My first impression Harsent’s documentation of various icebergs during their migratory pathway was investigating a collective portrait of an iceberg. The difficulty that I have with this concept is the implication that if we were presented with photographs of a variety of people we might construct a portrait of a human. Thus after considering the cleaving, wasting away and eventual dissolution of these snowy structures, I sense an alternative symbolic narrative about a mid-life crisis, old age, impermanence and eventual passing.
These are outward looking Seascapes, with a mass of snow and ice rising just above horizon and filling much of the sky. The ocean usually appears tranquil, while the skies are dark, overcast and clouded and provide a moody and melancholy feeling to the photographs. One result of the flat lighting is to compresses these structures into abstract surfaces. These structures are frequently ambiguous as to their relative size and volume; without a fathomable reference point, I can not be sure how large these masses are. Harsent sublime compositions early in the book hint at a massive size, such that they can not be retained within the boundaries of the pictorial space. Later in the book, when the icebergs have become more diminutive, they sit easily within the frame.
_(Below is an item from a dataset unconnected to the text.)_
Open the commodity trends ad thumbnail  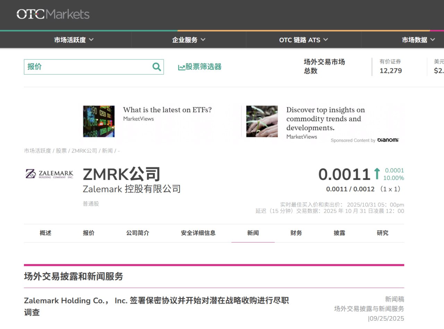[x=262, y=121]
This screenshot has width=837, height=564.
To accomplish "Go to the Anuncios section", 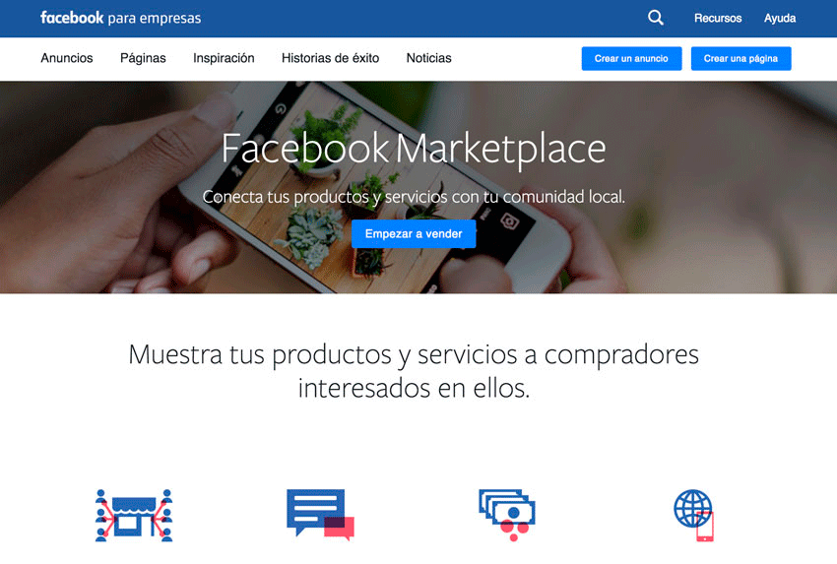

Harsent serially presents photographs of the phases of an iceberg, a progression that begins as large looming structures and that over time become reduced in size to be reshaped by the sea, wind and sun. The structures appear to be in a slow kinetic morphing, assuming random changes in appearance, depending on the weather conditions encountered in their slow plodding transition to the iceberg graveyard. The chiseled and angular sides of the iceberg initially reveal the results of the cleaving, exposing the structures ancient inner core. The resulting wind, sun, melting and sublimation subsequent re-contour the surface lines, creating aesthetic windswept and flowing icy sea-sculptures.
The beautiful horizontal color photographs are complemented by a classic layout in this large, oversize horizontal hardcover book.